Comment Re:Japan and the ESA are doing it too (Score 1) 245

You are foolish. The expenditure on ALL space projects by the US is a minisicule fraction of the total government expenses. You could quadruple NASAs budget, and it wouldn't even show up as a blip in the overall budget.

OTOH, this is the exact kind of thing NASA *should* be doing. Advanced research. Something that no company or corporation will do, because the payoff is decades away. I'm not a real fan of planetary exploration, robotic or human, but that's because I thing the asteroids are the important place. Sitll, they all require that similar problems be solved (though slightly differently, as asteroids don't have a requirement for a heavy lifter at the destination).

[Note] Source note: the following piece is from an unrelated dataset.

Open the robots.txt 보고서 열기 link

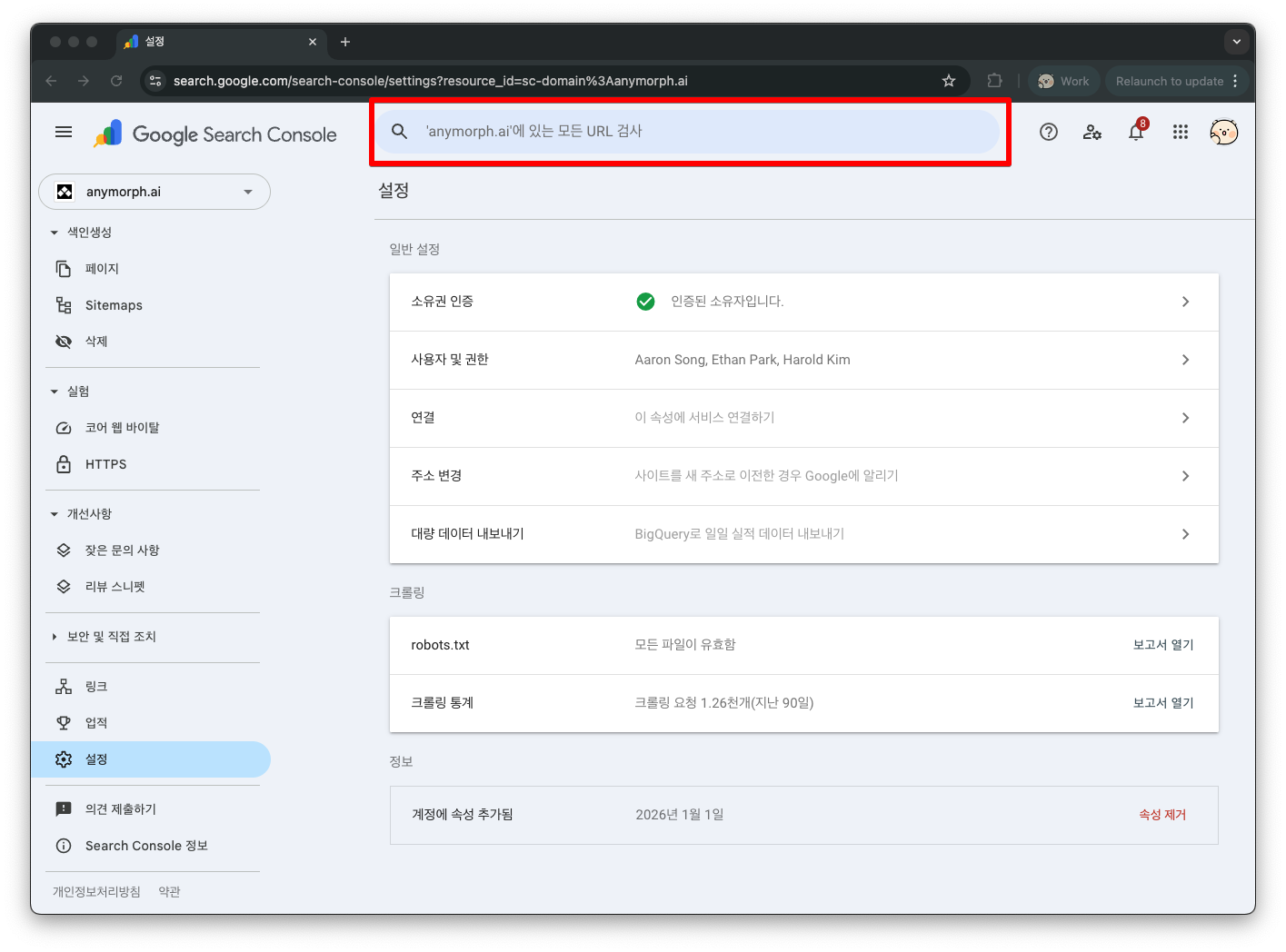coord(1162,644)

P.S.: Don't expect libertarian asteroid governments. Asteroid governments are going to be highly dependent on complex technology. That means strict limits on anything that might be seen as damaging. Think, if optimistic, about constitutional monarchies, which a bit of a heavy emphasis on the monarch. And where anyone who's second cousin or so the the current monarch has a shot at being selected by the "council of elders" or some such to be the successor. Based as largely on their competence as their desire.

Comment Re:lol (Score 1) 245

The technology is already good enough that you don't need that large an antenna. The antenna is designed to allow the capture of a lot of power at a low intensity. IIRC microwave power transmission is over 90% efficient at low intensities, though in this case you also need to use a wavelength that the atmosphere is transparent to. That means that it treats water vapor as transparent. Probably also liquid water (rain, sleet, snow, hail, you), because if they absorb energy, then it can't be picked up by the receiver. This probably means that only electrical conductors will absorb it. The frequency determines the size of the antenna needed to be the most efficient absorber. Multiples and fractions of the wavelength of the radiation is generally most effective, but this can be altered by applied electric charge. (Think tuning a radio.)

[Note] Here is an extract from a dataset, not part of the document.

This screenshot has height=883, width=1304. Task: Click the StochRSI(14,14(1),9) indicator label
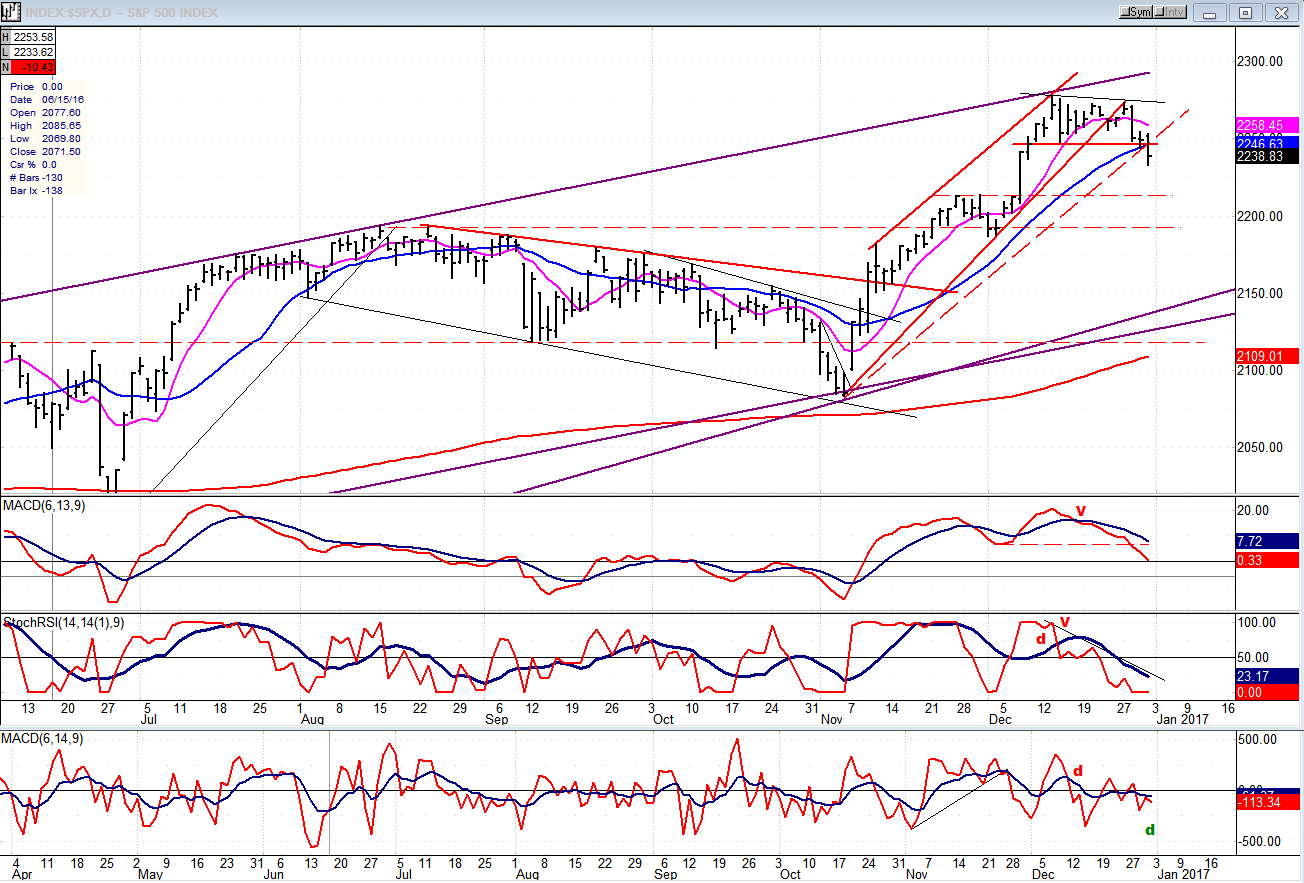click(x=64, y=623)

The place where we can expect improvement is in the transmitter. That's got a lot of tricky parts that need to be quite durable. The antenna is already pretty good, and there probably isn't too much improvement possible...not if you want efficient reception.

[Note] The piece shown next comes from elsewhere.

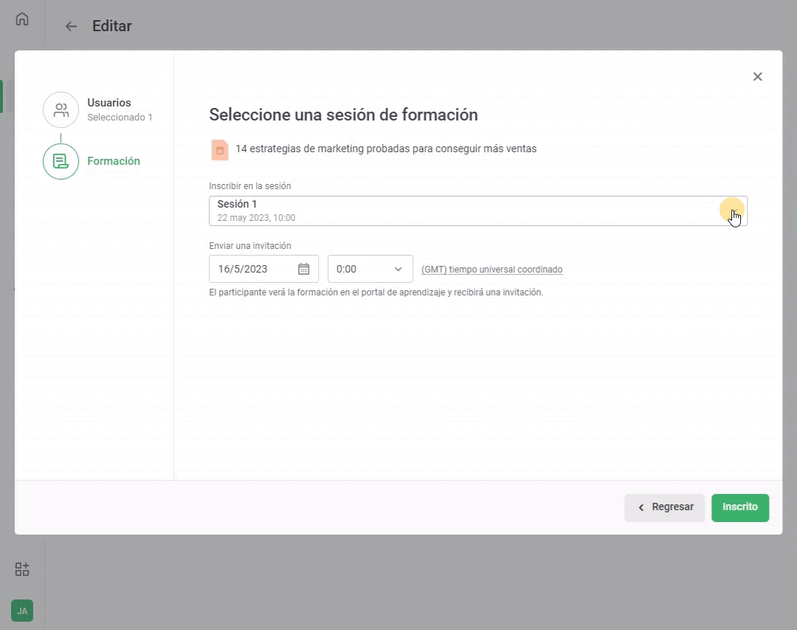Expand the Sesión 1 session dropdown
This screenshot has width=797, height=630.
click(477, 211)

Comment Re:It's all good until (Score 1) 245

In the designs I've previously seen, you don't need to "solve" that problem, because it just doesn't exist. The prior plans called for the area under the microwave antenna to be pasture land. They didn't want it to be residential because there was no evidence that low level exposure to microwaves over a long period of time was safe. Short periods of time? No problem. You have much less intensity per square cm than you have in a microwave over. That's why the receiving antennas need to be so large. (But large doesn't mean expensive. It's [almost] just wire netting.)

OTOH, I didn't look at this design. But from the size of the receiving antennas proposed nothing about that feature has changed.

Comment Re:Incorrect stats? (Score 1) 70

Bingo!

I don't believe that there's been any real study to determine how many people have it. But of the number of people who have bad enough cases to be admitted to a hospital, and were then diagnosed with MERS, more than half of them died. Without knowing the associated percentages, however, we can't really say more about it than "it's occasionally fatal".

Comment Re:Was that really necessary? (Score 0) 208

The main point is that the owners of the new media are not news organizations. Consider the implications.

To help you in your consideration...
1) Kentucky Fried Chicken used to be extremely tastey.
2) H. Salt Fish and chips used to be not only extremely tastey, but quite popular.
3) Hublein, basically a liquor company, bought KFC. Within a few months that chicken became not worth my eating.
4) About a year later, KFC bought H. Salt fish and chips. Within the same month that also became not worth eating.
5) It's been years since I've seen an H. Salt fish and chips store. (I may have seen on inside a KFC outlet a year or two ago. But it could be a decade ago.)